--- Extracted records Enclosed Below ---

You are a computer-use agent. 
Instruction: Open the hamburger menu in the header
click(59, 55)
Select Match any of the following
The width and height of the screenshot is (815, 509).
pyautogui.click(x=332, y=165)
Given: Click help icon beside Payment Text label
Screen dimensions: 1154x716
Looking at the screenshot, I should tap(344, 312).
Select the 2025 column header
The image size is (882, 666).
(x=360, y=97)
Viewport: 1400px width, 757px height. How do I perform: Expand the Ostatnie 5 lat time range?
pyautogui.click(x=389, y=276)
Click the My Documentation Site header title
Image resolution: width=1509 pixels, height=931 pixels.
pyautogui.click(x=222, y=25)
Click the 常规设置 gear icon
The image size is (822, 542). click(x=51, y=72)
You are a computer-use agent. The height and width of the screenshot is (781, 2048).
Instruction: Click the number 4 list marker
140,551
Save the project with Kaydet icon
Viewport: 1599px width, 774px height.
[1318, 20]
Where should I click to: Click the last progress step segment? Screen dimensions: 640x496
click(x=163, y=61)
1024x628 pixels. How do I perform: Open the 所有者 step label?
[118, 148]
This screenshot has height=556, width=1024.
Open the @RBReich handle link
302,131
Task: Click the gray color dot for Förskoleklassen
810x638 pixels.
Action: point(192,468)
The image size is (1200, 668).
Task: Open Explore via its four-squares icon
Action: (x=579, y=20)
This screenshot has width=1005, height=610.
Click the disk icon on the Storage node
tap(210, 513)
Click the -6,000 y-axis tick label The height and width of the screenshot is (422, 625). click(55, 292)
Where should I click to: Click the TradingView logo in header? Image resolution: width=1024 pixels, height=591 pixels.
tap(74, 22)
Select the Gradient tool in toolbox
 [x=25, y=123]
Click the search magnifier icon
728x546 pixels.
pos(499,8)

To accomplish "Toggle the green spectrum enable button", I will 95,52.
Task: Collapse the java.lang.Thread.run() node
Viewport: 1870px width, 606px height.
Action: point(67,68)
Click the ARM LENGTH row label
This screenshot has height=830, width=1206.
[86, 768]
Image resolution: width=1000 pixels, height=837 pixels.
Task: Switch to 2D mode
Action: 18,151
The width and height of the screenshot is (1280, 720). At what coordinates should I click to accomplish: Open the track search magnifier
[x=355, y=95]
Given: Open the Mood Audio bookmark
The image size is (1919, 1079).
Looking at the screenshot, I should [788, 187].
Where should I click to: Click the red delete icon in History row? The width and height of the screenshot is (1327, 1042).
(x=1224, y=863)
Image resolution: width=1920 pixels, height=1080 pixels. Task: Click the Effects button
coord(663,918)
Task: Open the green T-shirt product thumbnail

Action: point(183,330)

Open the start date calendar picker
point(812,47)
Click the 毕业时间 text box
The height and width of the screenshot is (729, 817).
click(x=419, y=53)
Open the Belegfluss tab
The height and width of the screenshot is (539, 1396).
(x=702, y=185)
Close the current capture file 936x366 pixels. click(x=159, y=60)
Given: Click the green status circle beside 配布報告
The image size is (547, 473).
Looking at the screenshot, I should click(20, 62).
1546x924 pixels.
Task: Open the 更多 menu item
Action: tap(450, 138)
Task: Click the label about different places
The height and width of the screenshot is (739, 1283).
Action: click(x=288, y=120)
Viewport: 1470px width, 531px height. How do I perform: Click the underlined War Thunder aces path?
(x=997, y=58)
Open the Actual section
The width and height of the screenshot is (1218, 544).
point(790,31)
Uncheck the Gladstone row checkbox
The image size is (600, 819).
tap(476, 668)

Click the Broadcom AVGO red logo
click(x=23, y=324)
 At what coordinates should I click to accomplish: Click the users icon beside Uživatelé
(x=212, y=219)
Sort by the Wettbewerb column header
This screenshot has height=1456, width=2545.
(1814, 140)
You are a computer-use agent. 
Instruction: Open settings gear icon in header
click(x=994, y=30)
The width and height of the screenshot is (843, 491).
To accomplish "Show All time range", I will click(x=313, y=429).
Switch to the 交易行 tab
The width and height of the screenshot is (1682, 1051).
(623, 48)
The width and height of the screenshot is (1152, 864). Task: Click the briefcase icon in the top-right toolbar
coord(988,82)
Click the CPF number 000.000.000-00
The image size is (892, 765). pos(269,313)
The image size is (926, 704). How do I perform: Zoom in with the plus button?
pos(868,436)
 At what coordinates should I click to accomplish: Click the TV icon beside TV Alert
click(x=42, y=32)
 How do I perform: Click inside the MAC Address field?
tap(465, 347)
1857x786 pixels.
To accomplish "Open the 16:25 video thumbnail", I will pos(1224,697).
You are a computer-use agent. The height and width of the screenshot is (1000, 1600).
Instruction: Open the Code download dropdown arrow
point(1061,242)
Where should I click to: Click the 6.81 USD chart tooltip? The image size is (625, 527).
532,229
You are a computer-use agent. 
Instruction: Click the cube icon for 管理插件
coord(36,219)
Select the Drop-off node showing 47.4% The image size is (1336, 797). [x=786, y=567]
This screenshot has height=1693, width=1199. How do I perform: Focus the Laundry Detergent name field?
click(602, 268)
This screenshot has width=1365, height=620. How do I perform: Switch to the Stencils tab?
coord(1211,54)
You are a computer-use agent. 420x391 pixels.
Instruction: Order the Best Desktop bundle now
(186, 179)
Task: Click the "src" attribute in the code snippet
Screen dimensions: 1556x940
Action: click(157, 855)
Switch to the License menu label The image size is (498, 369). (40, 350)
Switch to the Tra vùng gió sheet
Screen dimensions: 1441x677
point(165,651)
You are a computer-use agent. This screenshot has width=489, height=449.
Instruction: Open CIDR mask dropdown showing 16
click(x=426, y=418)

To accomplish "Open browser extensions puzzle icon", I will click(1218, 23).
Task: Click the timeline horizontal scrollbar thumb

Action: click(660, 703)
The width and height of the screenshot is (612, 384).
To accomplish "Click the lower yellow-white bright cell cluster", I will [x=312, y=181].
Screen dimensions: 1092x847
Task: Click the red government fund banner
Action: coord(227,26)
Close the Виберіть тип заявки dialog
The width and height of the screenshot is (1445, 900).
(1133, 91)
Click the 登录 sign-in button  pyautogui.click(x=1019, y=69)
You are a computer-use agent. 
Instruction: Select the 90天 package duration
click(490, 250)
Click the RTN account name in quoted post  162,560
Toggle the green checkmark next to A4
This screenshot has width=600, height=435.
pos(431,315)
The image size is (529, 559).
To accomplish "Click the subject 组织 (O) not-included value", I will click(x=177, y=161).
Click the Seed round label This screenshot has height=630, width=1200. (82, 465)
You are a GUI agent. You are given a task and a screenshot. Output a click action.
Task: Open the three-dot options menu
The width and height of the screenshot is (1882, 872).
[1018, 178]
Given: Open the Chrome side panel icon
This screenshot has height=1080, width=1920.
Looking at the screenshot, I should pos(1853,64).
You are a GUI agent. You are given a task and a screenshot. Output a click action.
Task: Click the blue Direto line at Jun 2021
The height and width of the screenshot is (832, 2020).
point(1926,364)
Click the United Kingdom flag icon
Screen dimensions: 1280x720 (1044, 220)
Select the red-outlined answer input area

--- End of Enclosed Extracted records ---

Directions: Transcribe the records above exactly, beginning at the line that contains "Instruction: Open CIDR" and ending with the line that contains "Close the Виберіть тип заявки dialog", both included, and nothing else.

Reply to the exercise:
Instruction: Open CIDR mask dropdown showing 16
click(x=426, y=418)

To accomplish "Open browser extensions puzzle icon", I will click(1218, 23).
Task: Click the timeline horizontal scrollbar thumb

Action: click(660, 703)
The width and height of the screenshot is (612, 384).
To accomplish "Click the lower yellow-white bright cell cluster", I will [x=312, y=181].
Screen dimensions: 1092x847
Task: Click the red government fund banner
Action: coord(227,26)
Close the Виберіть тип заявки dialog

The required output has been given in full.